:: Trecho da página ::
Assim, não cabe já aos árbitros - ao contrário do que anteriormente resultava da conjugação dos arts. 1522º, 716º, 667º e 668º do CPC - superar as nulidades de natureza processual de que a decisão eventualmente padeça.
E o meio a usar para ultrapassar essas nulidades - enunciadas nas diversas alíneas do art. 27º, nº 1 - é o pedido da respectiva anulação pelo tribunal judicial, ou em via de recurso, ou em acção intentada para o efeito se o recurso não for possível ou, sendo-o, não for interposto - cfr. arts. 27º, nº 1 e 3 e 28º, nº 2.
A Lei nº 31/86 não esgota, porém, a regulamentação da competência para este efeito, pois não vai além da referência aos tribunais judiciais - com o que se limita a afastar desta questão a solução que passe pela atribuição da competência aos tribunais de outras ordens judiciárias - e da indicação, confirmativa da mesma ideia, de que os recursos serão dirigidos ao Tribunal da Relação.

:: O que fazer ::
Transcreva na íntegra o trecho acima sobre a anulação de decisões arbitrais, sem mudar nada.

:: Registros ::
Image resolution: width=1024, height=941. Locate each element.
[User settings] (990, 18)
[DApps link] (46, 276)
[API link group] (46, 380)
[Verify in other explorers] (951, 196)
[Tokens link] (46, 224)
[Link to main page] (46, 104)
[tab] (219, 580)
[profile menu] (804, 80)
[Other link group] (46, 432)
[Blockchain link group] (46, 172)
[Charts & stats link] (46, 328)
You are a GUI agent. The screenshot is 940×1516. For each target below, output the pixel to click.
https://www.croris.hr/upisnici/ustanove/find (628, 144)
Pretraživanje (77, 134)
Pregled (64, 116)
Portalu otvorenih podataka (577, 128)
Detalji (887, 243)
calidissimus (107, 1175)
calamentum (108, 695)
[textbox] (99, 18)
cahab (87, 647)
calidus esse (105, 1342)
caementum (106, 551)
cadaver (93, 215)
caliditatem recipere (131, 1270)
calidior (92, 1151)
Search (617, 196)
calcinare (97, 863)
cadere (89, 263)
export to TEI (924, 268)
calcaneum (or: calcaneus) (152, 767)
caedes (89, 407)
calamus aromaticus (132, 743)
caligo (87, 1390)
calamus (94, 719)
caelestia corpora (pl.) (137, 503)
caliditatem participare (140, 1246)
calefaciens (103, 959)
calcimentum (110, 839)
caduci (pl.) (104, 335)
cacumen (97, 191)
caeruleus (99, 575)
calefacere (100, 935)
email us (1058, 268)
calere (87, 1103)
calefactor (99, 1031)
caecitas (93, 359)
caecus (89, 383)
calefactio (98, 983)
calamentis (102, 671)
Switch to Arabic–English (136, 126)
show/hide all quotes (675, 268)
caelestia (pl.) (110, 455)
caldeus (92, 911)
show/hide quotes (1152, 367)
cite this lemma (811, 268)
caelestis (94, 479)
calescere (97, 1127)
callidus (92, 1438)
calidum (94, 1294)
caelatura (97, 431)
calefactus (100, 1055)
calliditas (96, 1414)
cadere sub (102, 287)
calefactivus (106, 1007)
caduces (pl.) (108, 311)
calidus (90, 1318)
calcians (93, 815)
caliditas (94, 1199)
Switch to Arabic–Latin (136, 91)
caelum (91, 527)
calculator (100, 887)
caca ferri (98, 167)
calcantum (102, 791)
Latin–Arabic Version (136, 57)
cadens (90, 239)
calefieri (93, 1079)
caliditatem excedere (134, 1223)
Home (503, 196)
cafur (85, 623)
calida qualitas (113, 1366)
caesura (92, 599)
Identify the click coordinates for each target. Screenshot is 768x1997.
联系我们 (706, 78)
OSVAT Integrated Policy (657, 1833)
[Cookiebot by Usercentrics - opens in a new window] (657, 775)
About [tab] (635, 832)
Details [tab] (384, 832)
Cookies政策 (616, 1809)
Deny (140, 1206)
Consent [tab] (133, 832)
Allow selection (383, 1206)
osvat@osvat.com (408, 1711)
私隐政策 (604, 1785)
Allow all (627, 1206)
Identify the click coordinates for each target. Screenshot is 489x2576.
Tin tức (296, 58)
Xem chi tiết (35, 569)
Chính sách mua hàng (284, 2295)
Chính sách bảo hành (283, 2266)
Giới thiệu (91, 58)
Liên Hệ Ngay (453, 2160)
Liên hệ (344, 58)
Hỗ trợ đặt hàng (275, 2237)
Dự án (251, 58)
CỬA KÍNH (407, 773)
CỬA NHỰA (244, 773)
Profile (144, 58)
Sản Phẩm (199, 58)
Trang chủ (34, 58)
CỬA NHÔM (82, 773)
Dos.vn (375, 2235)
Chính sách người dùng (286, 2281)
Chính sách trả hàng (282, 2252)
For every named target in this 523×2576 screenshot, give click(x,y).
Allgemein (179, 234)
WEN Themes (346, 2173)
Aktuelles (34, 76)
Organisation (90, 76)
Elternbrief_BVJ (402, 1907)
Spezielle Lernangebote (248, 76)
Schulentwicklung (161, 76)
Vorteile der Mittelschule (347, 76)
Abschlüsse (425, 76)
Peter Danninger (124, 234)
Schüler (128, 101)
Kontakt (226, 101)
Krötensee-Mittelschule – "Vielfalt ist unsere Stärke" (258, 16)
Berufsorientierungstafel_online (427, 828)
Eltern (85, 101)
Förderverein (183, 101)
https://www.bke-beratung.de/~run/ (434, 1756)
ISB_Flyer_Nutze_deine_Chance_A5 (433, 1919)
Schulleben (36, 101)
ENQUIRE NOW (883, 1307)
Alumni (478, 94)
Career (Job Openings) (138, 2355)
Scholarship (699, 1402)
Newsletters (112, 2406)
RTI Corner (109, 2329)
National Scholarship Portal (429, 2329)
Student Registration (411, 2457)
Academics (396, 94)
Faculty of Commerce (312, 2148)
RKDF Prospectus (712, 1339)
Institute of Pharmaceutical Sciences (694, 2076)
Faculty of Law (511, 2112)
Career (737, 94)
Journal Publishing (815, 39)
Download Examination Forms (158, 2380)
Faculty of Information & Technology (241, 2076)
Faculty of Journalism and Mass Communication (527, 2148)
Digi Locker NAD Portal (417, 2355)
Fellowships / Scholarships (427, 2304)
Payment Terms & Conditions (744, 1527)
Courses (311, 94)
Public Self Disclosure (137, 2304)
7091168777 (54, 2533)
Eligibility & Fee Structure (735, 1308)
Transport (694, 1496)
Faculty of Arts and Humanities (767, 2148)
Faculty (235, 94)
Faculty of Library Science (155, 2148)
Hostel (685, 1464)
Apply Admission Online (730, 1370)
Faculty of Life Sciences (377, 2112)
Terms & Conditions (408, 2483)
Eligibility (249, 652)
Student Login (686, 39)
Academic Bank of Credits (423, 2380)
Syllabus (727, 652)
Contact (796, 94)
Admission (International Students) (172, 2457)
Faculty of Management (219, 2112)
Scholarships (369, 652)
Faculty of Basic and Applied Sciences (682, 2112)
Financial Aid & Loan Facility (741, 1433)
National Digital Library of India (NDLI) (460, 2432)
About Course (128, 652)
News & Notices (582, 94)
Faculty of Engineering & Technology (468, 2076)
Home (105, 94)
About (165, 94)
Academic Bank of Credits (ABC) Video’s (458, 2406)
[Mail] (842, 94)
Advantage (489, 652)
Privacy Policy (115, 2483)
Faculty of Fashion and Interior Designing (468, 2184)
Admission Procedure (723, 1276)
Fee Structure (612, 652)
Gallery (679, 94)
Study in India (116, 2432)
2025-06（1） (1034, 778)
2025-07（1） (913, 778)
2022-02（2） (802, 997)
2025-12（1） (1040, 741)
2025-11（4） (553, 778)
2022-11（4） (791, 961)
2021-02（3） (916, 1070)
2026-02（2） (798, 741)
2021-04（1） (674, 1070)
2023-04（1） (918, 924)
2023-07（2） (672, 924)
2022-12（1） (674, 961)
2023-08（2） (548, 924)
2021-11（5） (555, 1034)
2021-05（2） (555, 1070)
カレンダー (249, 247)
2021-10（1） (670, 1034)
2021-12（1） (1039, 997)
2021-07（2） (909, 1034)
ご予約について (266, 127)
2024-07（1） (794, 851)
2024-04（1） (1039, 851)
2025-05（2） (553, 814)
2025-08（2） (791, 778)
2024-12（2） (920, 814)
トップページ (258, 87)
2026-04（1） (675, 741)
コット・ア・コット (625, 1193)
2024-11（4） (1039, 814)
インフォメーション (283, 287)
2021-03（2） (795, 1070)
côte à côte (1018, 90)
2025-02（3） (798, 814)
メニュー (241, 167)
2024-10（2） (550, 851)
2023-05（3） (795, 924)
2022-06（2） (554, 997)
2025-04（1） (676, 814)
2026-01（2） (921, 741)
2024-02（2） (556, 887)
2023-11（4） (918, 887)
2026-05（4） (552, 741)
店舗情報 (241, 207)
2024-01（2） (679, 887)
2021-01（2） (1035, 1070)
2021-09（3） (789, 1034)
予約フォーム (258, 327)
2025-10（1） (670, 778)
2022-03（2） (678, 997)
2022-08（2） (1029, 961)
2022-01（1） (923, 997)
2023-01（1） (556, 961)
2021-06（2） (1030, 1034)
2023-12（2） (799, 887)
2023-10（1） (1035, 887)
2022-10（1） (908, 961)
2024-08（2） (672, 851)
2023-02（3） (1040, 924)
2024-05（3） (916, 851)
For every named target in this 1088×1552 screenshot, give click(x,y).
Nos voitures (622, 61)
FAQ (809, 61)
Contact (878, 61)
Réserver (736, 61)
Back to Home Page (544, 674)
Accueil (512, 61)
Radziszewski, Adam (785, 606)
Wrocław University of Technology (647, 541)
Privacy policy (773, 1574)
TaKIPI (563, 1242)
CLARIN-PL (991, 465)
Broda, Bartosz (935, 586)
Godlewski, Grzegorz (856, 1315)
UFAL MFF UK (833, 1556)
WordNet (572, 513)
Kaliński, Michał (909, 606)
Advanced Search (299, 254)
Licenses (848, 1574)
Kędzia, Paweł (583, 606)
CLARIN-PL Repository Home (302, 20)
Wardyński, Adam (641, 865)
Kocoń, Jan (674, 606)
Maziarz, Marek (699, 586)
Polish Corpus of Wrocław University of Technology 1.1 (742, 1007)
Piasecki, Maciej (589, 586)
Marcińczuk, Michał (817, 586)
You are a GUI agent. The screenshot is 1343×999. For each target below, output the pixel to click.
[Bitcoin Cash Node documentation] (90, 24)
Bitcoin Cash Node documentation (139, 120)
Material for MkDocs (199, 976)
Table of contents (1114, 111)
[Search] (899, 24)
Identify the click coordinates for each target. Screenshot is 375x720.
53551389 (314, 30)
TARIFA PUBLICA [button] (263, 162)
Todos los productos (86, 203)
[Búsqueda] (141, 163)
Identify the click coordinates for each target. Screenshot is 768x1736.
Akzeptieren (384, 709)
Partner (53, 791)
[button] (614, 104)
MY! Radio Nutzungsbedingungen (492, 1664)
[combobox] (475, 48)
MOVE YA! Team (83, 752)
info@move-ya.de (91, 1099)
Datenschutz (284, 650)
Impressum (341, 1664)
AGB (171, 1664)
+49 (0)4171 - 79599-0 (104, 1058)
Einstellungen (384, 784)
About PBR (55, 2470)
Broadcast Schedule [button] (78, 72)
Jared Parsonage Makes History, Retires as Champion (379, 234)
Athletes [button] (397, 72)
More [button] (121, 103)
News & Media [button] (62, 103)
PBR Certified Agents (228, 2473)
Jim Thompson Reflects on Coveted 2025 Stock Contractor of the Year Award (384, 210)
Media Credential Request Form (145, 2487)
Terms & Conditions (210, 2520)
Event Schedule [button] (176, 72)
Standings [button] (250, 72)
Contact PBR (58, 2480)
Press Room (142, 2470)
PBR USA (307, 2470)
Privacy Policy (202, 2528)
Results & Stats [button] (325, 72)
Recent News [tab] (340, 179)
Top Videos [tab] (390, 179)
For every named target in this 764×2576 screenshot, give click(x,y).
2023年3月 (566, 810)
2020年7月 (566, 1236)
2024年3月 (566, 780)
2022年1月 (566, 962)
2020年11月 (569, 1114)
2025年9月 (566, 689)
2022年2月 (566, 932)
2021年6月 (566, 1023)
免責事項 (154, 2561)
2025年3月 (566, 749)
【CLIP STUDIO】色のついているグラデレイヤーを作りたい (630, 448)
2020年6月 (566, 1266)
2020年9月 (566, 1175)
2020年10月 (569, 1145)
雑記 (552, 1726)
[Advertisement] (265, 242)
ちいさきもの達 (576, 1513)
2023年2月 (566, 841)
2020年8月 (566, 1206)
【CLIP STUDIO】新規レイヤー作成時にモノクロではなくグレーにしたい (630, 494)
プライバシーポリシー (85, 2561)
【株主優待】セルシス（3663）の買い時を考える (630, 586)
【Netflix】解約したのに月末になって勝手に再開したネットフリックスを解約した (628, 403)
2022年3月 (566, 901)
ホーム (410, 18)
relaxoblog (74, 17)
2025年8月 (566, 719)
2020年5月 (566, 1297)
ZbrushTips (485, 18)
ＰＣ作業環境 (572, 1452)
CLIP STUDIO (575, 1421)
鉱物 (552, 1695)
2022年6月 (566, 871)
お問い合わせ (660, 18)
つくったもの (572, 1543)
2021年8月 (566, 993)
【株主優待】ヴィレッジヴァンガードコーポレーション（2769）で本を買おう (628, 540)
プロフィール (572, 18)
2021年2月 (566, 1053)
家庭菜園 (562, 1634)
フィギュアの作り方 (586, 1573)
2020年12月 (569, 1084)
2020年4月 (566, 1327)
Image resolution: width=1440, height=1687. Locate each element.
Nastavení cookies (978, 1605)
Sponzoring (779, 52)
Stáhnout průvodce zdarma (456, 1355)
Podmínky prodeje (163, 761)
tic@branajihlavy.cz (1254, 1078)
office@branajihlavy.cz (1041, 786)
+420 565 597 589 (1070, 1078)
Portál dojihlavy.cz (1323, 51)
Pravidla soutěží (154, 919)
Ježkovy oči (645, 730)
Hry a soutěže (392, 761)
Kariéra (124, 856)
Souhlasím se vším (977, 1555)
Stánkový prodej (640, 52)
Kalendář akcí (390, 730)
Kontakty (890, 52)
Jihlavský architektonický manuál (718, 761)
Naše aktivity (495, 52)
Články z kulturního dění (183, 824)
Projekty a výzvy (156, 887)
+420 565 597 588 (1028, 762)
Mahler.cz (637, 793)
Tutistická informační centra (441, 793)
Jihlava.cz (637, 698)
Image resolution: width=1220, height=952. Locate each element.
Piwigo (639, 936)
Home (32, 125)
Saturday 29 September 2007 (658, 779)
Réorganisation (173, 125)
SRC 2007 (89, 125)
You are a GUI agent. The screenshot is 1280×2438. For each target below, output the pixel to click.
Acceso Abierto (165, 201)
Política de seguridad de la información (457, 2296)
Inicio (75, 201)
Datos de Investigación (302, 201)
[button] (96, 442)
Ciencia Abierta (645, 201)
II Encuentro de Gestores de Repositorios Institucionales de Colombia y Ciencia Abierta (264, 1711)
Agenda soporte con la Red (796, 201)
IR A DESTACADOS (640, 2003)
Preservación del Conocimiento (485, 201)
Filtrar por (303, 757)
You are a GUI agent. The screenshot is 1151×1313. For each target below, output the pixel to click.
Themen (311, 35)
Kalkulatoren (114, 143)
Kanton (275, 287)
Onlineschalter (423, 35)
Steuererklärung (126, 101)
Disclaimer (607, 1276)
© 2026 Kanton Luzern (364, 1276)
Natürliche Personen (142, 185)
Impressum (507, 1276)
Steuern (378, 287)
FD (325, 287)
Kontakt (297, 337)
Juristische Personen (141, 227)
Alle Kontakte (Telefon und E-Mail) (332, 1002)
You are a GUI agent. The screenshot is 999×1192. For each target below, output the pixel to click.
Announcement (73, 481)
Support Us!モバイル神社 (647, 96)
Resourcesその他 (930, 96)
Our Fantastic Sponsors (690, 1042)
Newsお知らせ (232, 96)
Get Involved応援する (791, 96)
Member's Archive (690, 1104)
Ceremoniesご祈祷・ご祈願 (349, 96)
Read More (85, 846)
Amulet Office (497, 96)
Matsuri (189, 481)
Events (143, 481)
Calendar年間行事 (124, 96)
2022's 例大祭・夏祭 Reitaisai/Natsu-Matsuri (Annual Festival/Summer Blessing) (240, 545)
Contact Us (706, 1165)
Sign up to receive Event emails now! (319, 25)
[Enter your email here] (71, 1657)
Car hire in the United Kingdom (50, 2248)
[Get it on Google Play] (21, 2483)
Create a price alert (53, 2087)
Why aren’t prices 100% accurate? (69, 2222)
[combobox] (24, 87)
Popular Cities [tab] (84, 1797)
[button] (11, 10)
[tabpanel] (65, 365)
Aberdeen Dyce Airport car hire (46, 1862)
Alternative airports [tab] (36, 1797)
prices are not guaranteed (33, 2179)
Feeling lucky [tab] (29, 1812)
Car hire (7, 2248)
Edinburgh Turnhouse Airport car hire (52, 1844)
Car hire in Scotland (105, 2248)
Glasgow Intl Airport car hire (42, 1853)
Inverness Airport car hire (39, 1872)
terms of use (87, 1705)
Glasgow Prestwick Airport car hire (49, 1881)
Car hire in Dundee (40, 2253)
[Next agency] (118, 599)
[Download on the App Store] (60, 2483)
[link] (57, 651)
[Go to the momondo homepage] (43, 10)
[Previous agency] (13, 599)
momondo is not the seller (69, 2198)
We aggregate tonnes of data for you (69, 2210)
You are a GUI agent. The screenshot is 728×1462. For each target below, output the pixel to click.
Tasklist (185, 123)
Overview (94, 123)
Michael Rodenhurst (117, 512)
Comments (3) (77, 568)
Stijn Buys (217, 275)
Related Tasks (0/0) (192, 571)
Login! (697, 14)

:: Resposta certa ::
Assim, não cabe já aos árbitros - ao contrário do que anteriormente resultava da conjugação dos arts. 1522º, 716º, 667º e 668º do CPC - superar as nulidades de natureza processual de que a decisão eventualmente padeça.
E o meio a usar para ultrapassar essas nulidades - enunciadas nas diversas alíneas do art. 27º, nº 1 - é o pedido da respectiva anulação pelo tribunal judicial, ou em via de recurso, ou em acção intentada para o efeito se o recurso não for possível ou, sendo-o, não for interposto - cfr. arts. 27º, nº 1 e 3 e 28º, nº 2.
A Lei nº 31/86 não esgota, porém, a regulamentação da competência para este efeito, pois não vai além da referência aos tribunais judiciais - com o que se limita a afastar desta questão a solução que passe pela atribuição da competência aos tribunais de outras ordens judiciárias - e da indicação, confirmativa da mesma ideia, de que os recursos serão dirigidos ao Tribunal da Relação.